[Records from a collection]
+ + +
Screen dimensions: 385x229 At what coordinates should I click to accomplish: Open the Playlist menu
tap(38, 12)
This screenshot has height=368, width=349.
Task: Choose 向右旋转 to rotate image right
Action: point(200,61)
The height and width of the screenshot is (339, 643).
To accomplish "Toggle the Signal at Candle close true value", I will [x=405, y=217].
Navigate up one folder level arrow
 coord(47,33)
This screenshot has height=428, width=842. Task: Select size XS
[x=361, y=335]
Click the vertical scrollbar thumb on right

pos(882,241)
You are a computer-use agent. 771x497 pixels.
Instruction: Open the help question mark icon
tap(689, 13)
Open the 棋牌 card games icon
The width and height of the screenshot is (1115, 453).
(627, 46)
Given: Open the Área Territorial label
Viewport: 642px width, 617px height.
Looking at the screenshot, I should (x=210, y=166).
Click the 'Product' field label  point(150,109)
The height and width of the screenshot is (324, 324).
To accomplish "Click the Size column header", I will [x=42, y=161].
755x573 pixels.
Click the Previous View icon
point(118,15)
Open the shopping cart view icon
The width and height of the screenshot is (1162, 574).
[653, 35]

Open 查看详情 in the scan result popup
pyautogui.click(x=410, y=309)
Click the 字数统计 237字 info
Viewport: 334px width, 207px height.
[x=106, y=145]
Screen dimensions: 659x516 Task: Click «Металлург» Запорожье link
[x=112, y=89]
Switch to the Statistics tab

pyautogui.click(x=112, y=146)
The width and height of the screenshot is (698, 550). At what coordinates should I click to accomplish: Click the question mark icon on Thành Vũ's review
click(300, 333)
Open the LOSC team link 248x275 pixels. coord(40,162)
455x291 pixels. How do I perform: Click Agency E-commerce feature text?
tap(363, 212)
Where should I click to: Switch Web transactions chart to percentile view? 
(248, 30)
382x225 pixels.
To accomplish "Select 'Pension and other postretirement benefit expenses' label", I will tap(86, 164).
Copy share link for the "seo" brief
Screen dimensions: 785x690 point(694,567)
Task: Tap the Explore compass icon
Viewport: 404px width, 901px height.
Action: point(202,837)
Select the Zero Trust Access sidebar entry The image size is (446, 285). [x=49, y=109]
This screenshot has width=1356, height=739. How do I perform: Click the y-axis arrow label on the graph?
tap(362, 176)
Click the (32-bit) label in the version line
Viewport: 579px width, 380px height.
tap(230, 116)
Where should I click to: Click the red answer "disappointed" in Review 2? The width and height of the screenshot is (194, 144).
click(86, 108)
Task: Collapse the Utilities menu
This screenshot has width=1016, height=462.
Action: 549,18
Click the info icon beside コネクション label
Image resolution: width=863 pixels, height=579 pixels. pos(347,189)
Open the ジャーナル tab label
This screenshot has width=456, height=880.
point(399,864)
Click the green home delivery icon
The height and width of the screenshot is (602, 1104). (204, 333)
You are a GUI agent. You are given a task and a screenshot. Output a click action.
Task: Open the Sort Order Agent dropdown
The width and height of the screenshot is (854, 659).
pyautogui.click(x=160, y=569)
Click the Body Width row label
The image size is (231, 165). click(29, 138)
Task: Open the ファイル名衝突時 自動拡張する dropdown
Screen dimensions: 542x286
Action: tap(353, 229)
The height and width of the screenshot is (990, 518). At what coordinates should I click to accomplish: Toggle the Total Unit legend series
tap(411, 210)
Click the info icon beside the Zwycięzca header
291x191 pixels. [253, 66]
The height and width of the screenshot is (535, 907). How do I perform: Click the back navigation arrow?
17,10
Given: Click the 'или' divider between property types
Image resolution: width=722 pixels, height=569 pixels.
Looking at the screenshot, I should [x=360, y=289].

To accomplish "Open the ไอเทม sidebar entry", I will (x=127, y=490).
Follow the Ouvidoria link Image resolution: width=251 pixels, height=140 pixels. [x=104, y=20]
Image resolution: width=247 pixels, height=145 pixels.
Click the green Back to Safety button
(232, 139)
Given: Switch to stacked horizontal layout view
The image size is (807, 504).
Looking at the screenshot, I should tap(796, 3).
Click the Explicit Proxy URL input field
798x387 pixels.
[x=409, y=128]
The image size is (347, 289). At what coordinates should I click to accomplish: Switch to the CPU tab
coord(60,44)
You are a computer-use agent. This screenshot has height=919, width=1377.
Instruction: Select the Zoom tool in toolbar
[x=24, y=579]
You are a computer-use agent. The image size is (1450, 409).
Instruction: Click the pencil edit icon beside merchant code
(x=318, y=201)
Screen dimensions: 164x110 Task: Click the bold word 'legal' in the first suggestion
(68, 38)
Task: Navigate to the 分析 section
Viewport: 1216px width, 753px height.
+ + +
What you are asked to do: Some lines in the data above hold the string "entry". Find and copy each of them.

Result of this task:
Select the Zero Trust Access sidebar entry The image size is (446, 285). [x=49, y=109]
To accomplish "Open the ไอเทม sidebar entry", I will (x=127, y=490).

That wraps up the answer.